Set exercise. Copy the rows between the lines holding "Kashmir [705, 636]" and "etc (689, 1025)", inclusive, changing "large" to "big" and keeping everything else the same.
◇ ◇ ◇ ◇ ◇ ◇ ◇
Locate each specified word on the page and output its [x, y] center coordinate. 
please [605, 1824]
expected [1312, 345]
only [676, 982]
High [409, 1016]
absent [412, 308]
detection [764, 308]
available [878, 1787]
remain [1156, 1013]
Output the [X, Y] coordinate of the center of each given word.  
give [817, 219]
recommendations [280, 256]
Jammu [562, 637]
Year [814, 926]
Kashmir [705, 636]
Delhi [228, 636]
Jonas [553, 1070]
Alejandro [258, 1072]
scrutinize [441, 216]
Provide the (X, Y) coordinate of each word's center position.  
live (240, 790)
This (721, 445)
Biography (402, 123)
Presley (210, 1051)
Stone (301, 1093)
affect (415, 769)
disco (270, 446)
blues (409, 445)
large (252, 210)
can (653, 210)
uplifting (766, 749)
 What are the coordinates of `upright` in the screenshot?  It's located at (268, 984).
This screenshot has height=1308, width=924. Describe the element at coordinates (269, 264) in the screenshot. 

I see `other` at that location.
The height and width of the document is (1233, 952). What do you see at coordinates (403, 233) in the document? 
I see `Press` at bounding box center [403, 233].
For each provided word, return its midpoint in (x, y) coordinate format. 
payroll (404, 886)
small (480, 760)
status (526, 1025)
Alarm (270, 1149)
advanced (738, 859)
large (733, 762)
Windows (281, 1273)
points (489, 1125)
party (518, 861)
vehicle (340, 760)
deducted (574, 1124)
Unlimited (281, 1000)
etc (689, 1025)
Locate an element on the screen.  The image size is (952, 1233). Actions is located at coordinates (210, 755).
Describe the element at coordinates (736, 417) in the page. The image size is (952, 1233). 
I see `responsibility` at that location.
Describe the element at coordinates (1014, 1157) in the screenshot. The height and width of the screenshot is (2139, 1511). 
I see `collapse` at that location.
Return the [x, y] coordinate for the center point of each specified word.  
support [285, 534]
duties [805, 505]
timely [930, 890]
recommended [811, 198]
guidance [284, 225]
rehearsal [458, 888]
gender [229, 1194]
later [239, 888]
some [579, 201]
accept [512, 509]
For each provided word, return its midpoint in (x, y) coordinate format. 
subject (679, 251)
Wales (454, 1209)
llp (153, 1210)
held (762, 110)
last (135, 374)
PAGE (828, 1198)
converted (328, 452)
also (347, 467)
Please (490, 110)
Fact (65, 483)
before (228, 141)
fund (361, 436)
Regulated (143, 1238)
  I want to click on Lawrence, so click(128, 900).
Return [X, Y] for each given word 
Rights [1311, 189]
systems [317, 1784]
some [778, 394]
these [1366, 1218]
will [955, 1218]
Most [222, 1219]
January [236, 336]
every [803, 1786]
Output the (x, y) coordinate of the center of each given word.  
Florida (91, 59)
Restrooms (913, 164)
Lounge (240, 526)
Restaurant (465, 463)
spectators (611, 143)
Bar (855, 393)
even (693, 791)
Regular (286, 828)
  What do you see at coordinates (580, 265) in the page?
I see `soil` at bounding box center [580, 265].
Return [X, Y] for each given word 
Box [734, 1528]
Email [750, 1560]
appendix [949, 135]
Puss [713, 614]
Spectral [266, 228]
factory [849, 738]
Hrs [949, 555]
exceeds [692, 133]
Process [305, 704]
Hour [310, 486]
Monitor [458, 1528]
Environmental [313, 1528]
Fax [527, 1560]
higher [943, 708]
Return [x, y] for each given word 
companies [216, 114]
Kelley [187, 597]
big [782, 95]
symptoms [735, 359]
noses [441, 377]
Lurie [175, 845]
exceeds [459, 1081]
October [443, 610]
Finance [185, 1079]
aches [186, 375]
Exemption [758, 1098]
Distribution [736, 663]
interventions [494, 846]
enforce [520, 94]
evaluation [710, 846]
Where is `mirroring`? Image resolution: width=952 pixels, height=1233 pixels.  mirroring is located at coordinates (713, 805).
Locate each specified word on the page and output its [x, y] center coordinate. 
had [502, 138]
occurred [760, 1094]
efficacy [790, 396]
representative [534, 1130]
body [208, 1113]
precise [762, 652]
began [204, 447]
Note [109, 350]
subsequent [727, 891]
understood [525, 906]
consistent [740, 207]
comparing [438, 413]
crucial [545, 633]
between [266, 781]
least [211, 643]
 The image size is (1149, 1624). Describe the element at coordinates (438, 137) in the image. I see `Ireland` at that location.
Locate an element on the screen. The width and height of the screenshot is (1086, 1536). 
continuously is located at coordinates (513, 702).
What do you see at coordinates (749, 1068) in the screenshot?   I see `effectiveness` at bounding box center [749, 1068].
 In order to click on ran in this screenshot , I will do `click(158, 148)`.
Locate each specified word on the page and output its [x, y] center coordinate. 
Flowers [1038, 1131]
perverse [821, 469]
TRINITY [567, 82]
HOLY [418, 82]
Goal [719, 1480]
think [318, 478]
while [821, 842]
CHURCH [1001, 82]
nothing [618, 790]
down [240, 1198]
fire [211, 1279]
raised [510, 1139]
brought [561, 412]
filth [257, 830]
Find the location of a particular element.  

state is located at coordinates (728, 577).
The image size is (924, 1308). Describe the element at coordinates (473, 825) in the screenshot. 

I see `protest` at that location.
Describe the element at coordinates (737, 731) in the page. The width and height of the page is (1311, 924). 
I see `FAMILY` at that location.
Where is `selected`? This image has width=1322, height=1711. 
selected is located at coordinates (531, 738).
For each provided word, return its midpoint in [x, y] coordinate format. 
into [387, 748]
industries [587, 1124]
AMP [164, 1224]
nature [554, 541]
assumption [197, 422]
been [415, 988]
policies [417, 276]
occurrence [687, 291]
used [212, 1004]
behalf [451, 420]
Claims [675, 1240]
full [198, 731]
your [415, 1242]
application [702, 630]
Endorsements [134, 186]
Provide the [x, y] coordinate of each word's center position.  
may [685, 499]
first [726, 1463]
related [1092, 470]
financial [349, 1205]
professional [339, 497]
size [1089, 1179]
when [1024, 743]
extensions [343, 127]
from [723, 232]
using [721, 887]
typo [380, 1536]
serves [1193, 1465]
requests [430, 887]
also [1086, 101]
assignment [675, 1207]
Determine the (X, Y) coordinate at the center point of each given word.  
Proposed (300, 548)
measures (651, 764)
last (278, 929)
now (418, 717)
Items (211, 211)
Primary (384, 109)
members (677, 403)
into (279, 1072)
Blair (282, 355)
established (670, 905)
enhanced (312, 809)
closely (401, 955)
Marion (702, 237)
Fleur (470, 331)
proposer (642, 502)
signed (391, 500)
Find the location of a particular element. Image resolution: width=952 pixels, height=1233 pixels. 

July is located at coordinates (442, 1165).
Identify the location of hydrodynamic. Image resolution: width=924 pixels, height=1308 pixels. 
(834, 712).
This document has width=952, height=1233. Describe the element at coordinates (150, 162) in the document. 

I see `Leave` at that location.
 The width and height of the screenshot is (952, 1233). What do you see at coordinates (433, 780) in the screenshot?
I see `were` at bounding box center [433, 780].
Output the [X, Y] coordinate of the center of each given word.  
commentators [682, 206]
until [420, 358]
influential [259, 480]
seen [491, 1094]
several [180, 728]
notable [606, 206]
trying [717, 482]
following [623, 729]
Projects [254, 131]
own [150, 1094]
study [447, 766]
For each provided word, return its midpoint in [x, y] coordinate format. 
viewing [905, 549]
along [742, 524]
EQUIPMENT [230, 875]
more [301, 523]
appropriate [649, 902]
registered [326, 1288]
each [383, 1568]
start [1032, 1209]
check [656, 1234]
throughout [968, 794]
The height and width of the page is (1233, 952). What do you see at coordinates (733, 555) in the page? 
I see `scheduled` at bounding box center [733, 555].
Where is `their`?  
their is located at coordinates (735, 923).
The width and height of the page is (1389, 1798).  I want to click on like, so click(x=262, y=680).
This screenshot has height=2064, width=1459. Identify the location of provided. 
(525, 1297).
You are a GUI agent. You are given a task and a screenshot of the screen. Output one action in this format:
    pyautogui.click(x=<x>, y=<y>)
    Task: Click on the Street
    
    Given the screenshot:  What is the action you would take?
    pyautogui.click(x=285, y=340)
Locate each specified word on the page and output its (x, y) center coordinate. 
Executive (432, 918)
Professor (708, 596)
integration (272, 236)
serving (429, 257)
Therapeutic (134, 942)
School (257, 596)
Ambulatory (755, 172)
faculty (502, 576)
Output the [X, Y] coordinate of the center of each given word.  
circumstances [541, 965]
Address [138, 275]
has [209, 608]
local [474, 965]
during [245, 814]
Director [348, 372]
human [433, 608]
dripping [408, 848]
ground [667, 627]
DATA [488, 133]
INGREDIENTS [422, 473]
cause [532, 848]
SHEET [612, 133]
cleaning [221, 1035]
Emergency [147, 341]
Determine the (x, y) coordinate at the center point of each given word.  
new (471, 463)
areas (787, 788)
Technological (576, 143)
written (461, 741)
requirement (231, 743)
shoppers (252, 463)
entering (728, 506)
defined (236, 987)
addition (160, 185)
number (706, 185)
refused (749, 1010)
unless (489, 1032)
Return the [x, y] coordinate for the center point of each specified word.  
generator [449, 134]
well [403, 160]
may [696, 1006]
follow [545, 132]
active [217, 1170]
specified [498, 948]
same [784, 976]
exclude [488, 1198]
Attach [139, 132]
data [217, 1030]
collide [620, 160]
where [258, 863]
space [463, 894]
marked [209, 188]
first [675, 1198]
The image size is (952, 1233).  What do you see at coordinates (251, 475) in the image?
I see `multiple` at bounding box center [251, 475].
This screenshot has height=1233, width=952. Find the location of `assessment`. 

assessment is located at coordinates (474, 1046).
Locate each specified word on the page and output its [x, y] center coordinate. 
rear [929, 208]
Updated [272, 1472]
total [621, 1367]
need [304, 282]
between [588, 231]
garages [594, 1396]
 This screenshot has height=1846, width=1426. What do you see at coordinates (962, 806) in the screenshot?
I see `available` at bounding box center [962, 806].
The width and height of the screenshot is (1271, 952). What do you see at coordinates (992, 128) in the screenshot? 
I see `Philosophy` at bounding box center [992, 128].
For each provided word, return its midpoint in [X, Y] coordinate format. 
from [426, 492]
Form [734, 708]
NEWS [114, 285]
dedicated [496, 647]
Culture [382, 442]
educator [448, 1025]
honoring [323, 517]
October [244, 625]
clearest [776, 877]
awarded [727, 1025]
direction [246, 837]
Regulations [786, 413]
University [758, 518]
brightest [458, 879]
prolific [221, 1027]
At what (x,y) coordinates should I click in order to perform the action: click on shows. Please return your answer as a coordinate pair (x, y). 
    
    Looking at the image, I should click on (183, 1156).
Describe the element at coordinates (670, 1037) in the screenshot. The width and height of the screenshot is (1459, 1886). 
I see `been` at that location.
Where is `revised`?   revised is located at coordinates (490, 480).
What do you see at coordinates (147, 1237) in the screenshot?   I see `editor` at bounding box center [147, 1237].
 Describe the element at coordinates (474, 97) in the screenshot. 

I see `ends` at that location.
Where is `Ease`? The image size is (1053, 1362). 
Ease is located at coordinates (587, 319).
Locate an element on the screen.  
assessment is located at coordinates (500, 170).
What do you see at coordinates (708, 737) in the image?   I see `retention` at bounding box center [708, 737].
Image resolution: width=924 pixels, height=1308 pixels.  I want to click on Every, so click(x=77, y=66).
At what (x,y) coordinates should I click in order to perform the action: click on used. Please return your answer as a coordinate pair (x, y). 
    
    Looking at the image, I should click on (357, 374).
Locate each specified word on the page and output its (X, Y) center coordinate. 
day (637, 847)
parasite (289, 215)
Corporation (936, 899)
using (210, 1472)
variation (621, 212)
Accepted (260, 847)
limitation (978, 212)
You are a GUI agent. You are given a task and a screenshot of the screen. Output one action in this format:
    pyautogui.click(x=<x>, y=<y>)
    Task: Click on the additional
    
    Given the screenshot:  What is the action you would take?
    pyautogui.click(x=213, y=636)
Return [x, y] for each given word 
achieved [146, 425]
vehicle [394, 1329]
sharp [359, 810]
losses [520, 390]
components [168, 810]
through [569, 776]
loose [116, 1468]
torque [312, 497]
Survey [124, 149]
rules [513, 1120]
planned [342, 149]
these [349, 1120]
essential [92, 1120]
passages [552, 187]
◇ ◇ ◇ ◇ ◇ ◇ ◇
Final result.
Kashmir [705, 636]
Delhi [228, 636]
Jonas [553, 1070]
Alejandro [258, 1072]
scrutinize [441, 216]
Provide the (X, Y) coordinate of each word's center position.  
live (240, 790)
This (721, 445)
Biography (402, 123)
Presley (210, 1051)
Stone (301, 1093)
affect (415, 769)
disco (270, 446)
blues (409, 445)
big (252, 210)
can (653, 210)
uplifting (766, 749)
 What are the coordinates of `upright` in the screenshot?  It's located at (268, 984).
This screenshot has height=1308, width=924. Describe the element at coordinates (269, 264) in the screenshot. 

I see `other` at that location.
The height and width of the document is (1233, 952). What do you see at coordinates (403, 233) in the document? 
I see `Press` at bounding box center [403, 233].
For each provided word, return its midpoint in (x, y) coordinate format. 
payroll (404, 886)
small (480, 760)
status (526, 1025)
Alarm (270, 1149)
advanced (738, 859)
big (733, 762)
Windows (281, 1273)
points (489, 1125)
party (518, 861)
vehicle (340, 760)
deducted (574, 1124)
Unlimited (281, 1000)
etc (689, 1025)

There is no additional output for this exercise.